MATERIALS PROVIDED ::

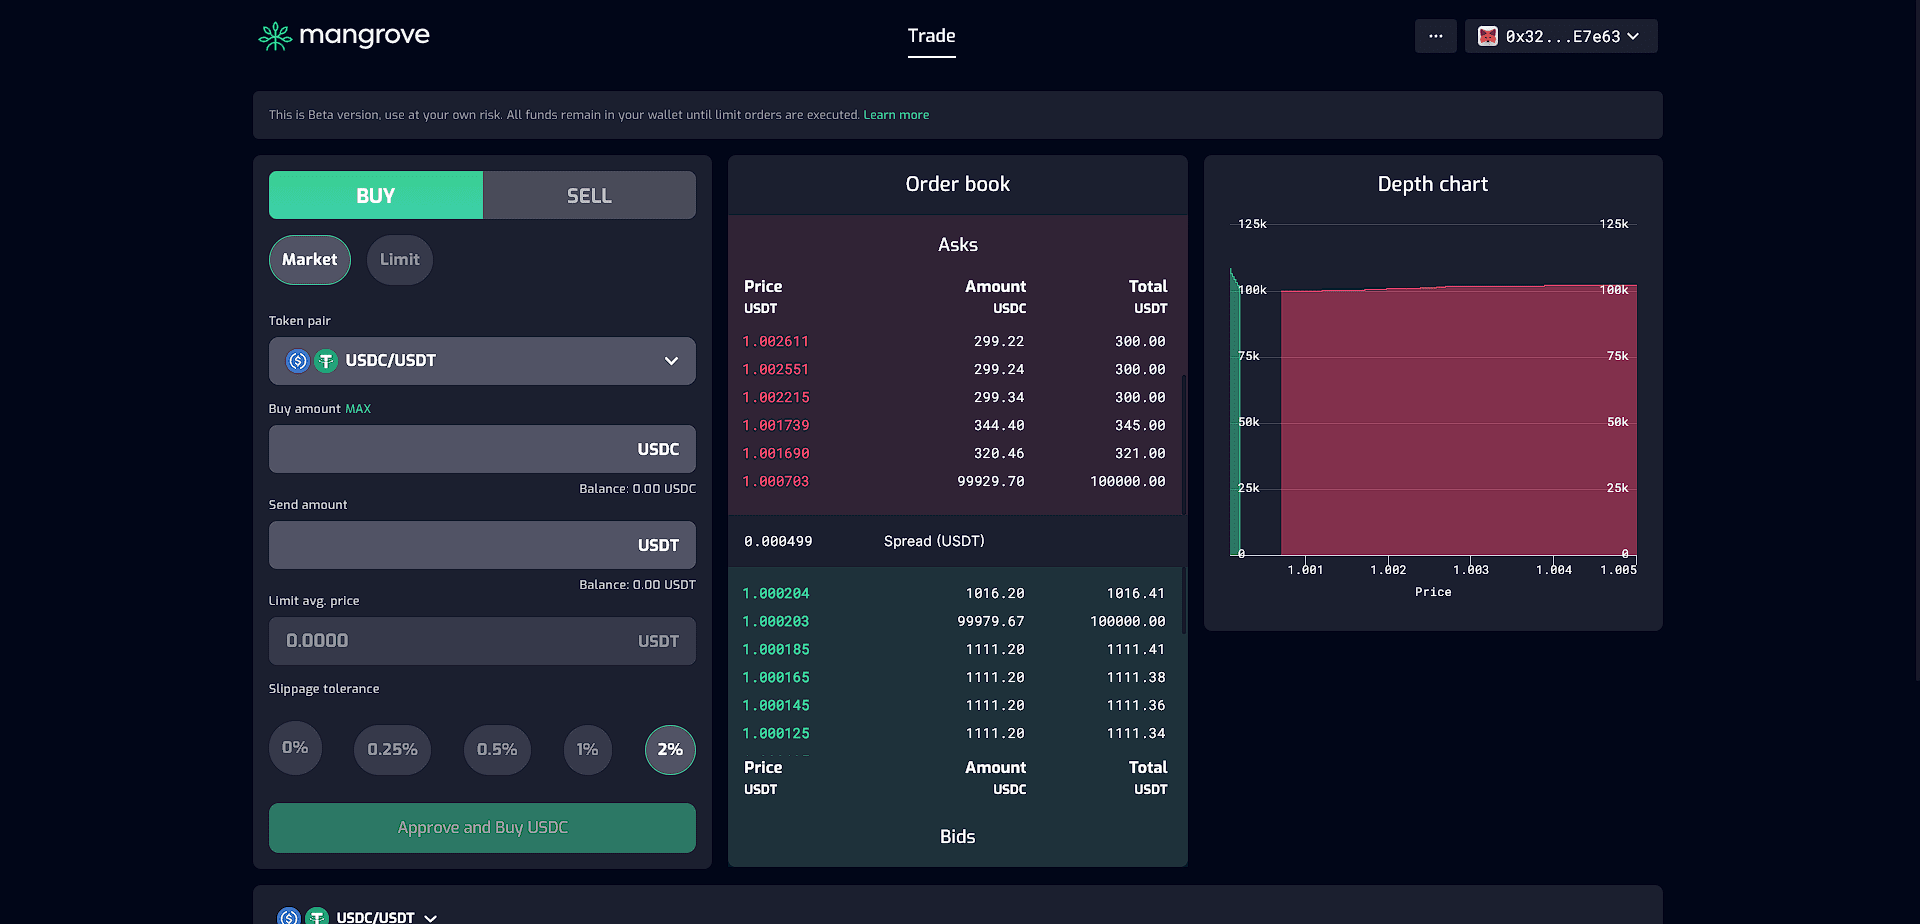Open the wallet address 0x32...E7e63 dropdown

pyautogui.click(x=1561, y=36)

* * *

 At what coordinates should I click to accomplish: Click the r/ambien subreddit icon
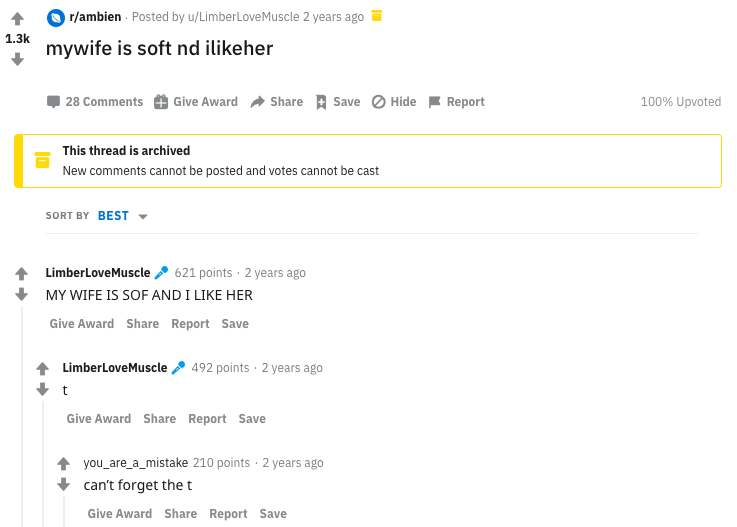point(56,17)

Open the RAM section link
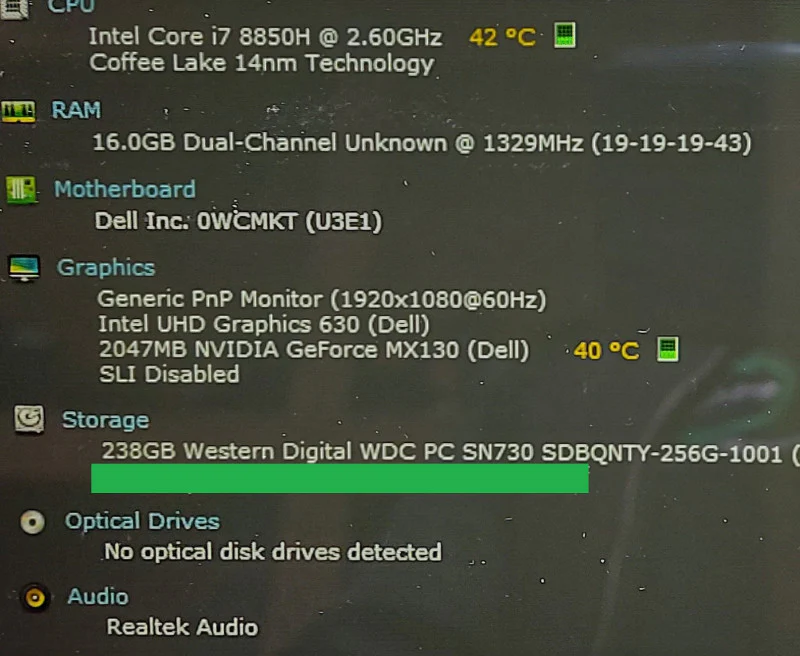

ACTION ITEM ::
In the material above, which lines fall between the one holding "At what coordinates" and the one holding "Open the RAM section link", inclusive? Print exactly those, with the pictures left out.

OUTPUT ::
 At what coordinates should I click to accomplish: Click the r/ambien subreddit icon
point(56,17)

Open the RAM section link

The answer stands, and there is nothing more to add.